Kerry Gaelic footballer

Séamus Moynihan is an Irish former Gaelic footballer from Shronedarraugh, a townland halfway between Barraduff and Glenflesk, County Kerry. He has played football for St Brendan's College, Glenflesk, East Kerry, University College Cork, Institute of Technology Tralee, Kerry Minor, U21 and Senior teams, Munster Railway Cup side and the Ireland international rules football team. He was a member of the Kerry Senior Football Panel from 1992 to 2006. He resides in Shronedarraugh with his wife Noreen, son Jamie and two daughters Clíona and Eve.

==Early life==
As an underage player, Moynihan idolised the style of Kerry All-Star forward John Egan and played for his local GAA club Glenflesk, secondary school team St Brendan's College, Killarney, and Kerry Minors and U21s. Moynihan's first inter-county success arrived at the age of 16 when he was part of the Kerry Minor team that claimed the Munster crown in 1990. 1992 was a pivotal year for Moynihan, when he lined out for the St Brendan's team that beat St Jarlath's College of Tuam to win the Hogan Cup in the All-Ireland Colleges Final and was also noticed on the Kerry U21 team that won out in Munster. It was about this time that Mickey 'Ned' O'Sullivan, former Kerry captain and later manager of the Limerick senior football team, began to talk to people about Moynihan's potential. Séamus Moynihan, aged just 18, made his senior debut at midfield for Kerry in the Munster Final, replacing Gneeveguilla veteran Ambrose O'Donovan. Playing alongside the likes of Kerry forward Eoin 'Bomber' Liston and midfield colossus Jack O'Shea, Kerry lost to a steely Clare side on a score of 2–10 to 0–12. It was O'Sullivan's last game in charge of the Kerry senior side.

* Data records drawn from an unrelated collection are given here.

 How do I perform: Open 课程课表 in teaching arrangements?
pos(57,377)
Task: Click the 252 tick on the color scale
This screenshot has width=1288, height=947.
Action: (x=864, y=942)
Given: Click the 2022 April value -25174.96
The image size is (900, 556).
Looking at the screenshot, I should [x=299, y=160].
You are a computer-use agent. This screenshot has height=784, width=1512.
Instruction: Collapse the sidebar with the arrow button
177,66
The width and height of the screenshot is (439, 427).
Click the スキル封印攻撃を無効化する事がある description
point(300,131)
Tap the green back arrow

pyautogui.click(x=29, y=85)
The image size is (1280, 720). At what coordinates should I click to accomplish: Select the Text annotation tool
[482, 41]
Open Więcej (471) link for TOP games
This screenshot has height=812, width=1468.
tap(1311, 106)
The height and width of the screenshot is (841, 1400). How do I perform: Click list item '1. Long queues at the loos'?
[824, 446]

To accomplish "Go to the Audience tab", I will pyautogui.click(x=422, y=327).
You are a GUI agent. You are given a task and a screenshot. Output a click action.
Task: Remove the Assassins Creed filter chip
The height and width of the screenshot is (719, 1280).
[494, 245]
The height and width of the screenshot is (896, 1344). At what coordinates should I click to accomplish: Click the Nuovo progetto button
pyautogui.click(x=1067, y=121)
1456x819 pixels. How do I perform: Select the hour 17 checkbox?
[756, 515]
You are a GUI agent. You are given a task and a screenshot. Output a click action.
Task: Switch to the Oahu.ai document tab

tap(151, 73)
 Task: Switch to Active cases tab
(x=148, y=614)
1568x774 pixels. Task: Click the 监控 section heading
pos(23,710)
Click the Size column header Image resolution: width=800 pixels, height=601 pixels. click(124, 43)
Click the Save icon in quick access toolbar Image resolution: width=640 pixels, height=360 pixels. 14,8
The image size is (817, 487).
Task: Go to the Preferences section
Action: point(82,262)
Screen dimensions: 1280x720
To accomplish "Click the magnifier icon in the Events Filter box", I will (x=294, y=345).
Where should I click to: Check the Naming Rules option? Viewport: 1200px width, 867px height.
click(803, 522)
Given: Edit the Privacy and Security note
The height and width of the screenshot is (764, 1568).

==Formative career: 1992–1996==
During the 1992 and 1993 campaigns, Moynihan was tried at half back, midfield and half forward before settling into the half back line. The next 3 championship seasons were unsettling from a Kerry viewpoint as 3 straight defeats by Cork in the 1993, 1994 and 1995 Munster Finals saw the Kerry seniors eyeballing a 10-year low. Despite this disappointing level of achievement at inter-county level, Séamus Moynihan was beginning a strong run of success at Sigerson Cup level, playing for U.C.C. in the 1994 and 1995 finals; then returning 2 years later in 1997 and 1998 whilst studying for a master's degree at IT Tralee to collect more winner's medals.

==Retirement and plaudits==
Moynihan announced his retirement from inter-county football on Saturday, 23 September 2006 through an article in The Irish Times. On the following Monday, Kerry team manager Jack O'Connor hailed Moynihan as "a one-off player" and said Kerry football would never see his like again. He also stated that Séamus was an inspiration to the entire Kerry team, particularly the younger players and that he would be missed. Announcing his decision to quit lining out for Kerry, Moynihan said: "All good things come to an end."
On 18 December 2011, Séamus announced his retirement from club football after over 20 years of service for the Glenflesk senior football team.

==Honours==
Moynihan won four All-Ireland medals, three National Leagues, nine Munster championship medals, four Sigerson Cup medals, three GAA All-Stars, one Railway Cup medal and one Division 2 title. He also won three county championship medals with East Kerry and captained his country in the International Rules series.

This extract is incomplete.